Ravyne, I usually don't have a set schedule for feeding my mystery snails. I usually just throw in something like a veggie or two a few times a week. Some people even like putting them in a separate tank to feed them, to minimize the food waste polluting the water of the main tank.


----------



## colorxmexravyne (May 8, 2012)

TheCrabbyTabby said:


> CJ, I would supplement a veggie, like blanched carrots or cucumber, or an algae wafer every once in a while, if you feel that its current source of food is not enough. If the snail doesn't eat it completely within a set amount of time, remove it and let them feed on whatever is in the tank for a while.
> 
> Ravyne, I usually don't have a set schedule for feeding my mystery snails. I usually just throw in something like a veggie or two a few times a week. Some people even like putting them in a separate tank to feed them, to minimize the food waste polluting the water of the main tank.
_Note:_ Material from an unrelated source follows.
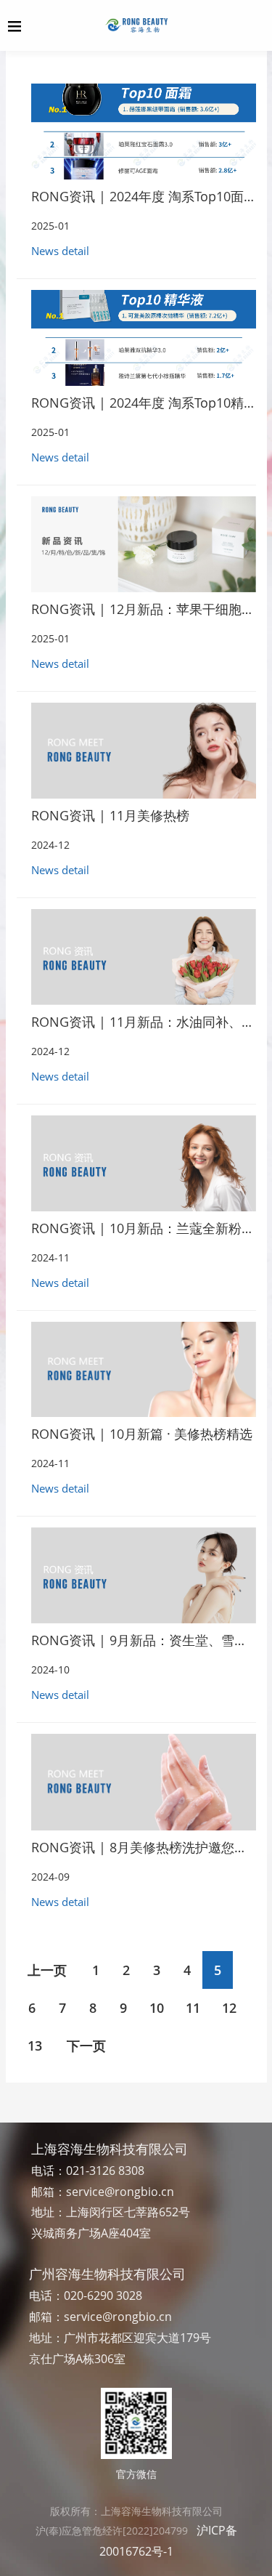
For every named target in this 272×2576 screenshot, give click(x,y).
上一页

Okay. I just feel like mine NEVER eats. And there's not really that much in my tank. At least, I don't _see_ any algae or anything. I've been offering him spinach and algae wafers for the past two days, but he won't eat it. I guess I'll keep trying? Thanks.


----------



## cjconcepcion (Jun 7, 2012)

do all the leaves and such count as food for him though?


----------



## iElBeau (Feb 20, 2012)

I'm having the same problem with my mystery snails  I don't know what to feed them! I haven't tried algae wafers yet, but put a cucumber in today, and I don't think they've eaten it at all... 

PS. Do veggies affect the pH or the nutrients in the tank at all? And I read somewhere that they should be in between 8 and 12 hours tops... does this sound about right?

Thanks!


----------